Don’t use CHAR to store things like names, cities, etc. And the lengths are woefully inadequate. Go bigger, and use VARCHAR2 so we don’t have wasted space. Maybe, just maybe I’m helping someone with their homework assignment and the teacher was trying to see if the student noticed the syntax AND design issues. If so, enjoy your A+ 🙂

There’s another problem here, do you see it?

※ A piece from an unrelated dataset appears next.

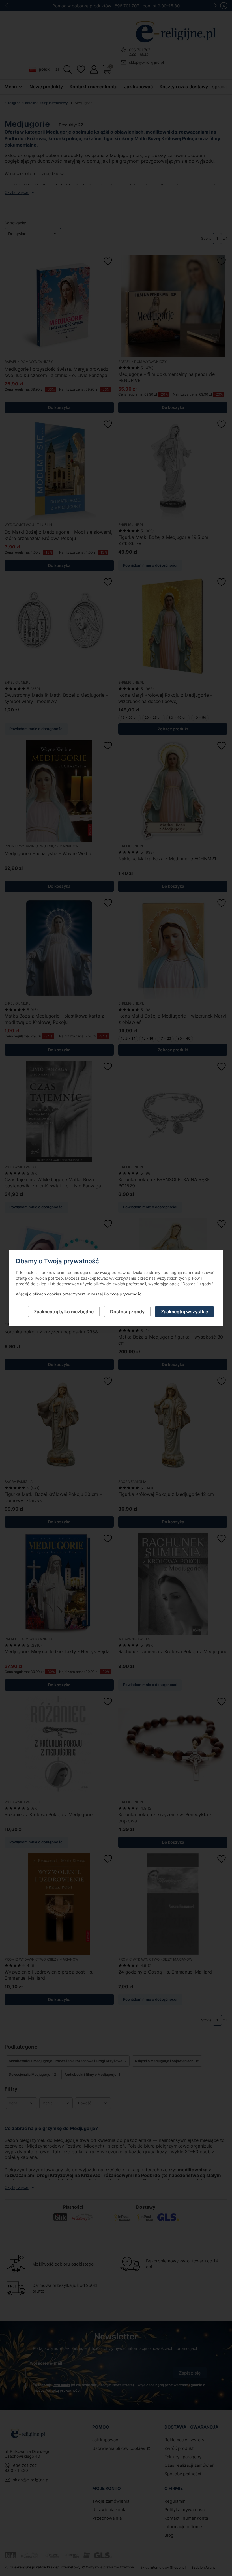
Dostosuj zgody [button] (127, 1311)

Zipcode, phone, and fax are both being stored as INTEGERS. What happens if you live in New Hampshire and your zipcode is ‘03110’? If you store this as an integer, your new zipcode is 3110. I imagine that might cause problems for your customers. Same thing with phone numbers, if your customer is outside the United States (where I live), it’s going to start with 011 probably..depending on your frame of reference.

The last problem is with how the primary key is defined. But that’s an easy fix. The not-so-easy fix are the design issues around how you’re storing the customer information. Spend WAY more time with the design, and don’t worry about the SQL syntax up front. That is much easier to fix.

Oh, there’s just one more thing…

I just noticed the VARCHARs. Don’t do that. Use VARCHAR2.